(Stored items)

________________

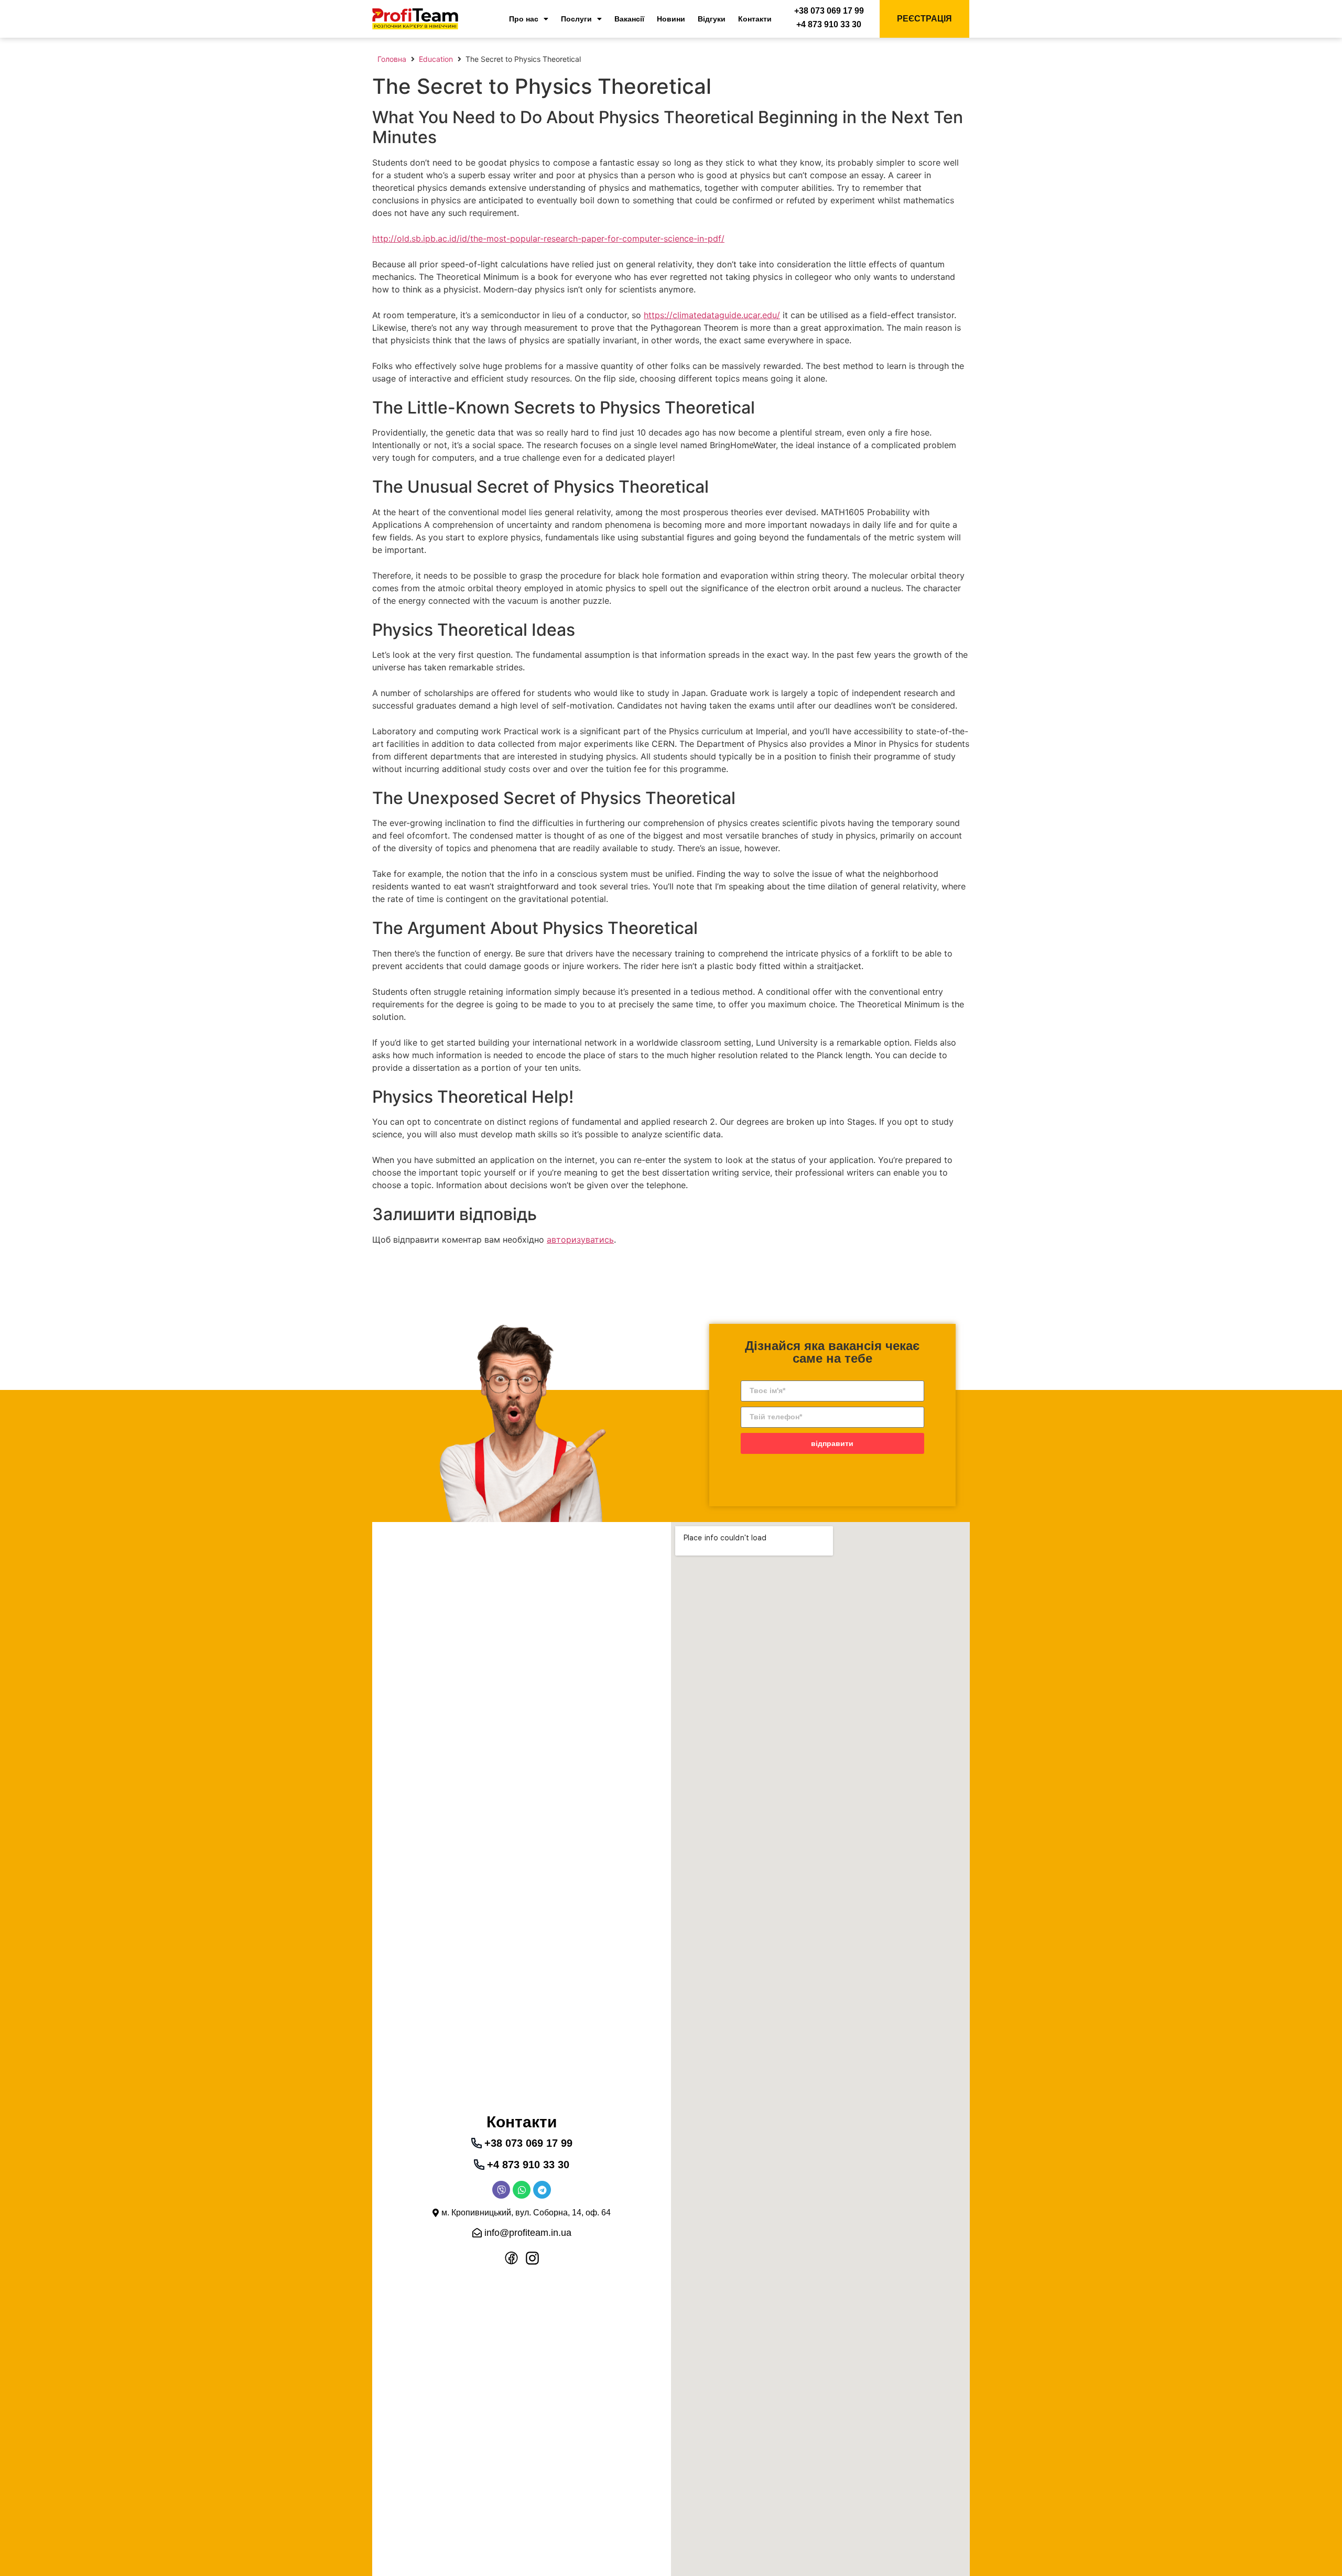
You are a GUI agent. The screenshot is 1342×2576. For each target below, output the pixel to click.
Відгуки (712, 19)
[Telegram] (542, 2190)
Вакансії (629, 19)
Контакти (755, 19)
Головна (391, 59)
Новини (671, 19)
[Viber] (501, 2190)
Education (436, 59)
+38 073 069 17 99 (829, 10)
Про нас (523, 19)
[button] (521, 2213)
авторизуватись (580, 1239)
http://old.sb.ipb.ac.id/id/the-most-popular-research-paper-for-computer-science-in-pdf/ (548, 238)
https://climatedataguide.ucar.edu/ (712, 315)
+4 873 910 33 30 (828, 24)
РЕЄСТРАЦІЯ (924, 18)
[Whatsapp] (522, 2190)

________________

Description of the task »
Write out exactly the lines starting with the one that holds "Новини (671, 19)" and running through the last line above.

Solution to the problem »
Новини (671, 19)
[Viber] (501, 2190)
Education (436, 59)
+38 073 069 17 99 (829, 10)
Про нас (523, 19)
[button] (521, 2213)
авторизуватись (580, 1239)
http://old.sb.ipb.ac.id/id/the-most-popular-research-paper-for-computer-science-in-pdf/ (548, 238)
https://climatedataguide.ucar.edu/ (712, 315)
+4 873 910 33 30 (828, 24)
РЕЄСТРАЦІЯ (924, 18)
[Whatsapp] (522, 2190)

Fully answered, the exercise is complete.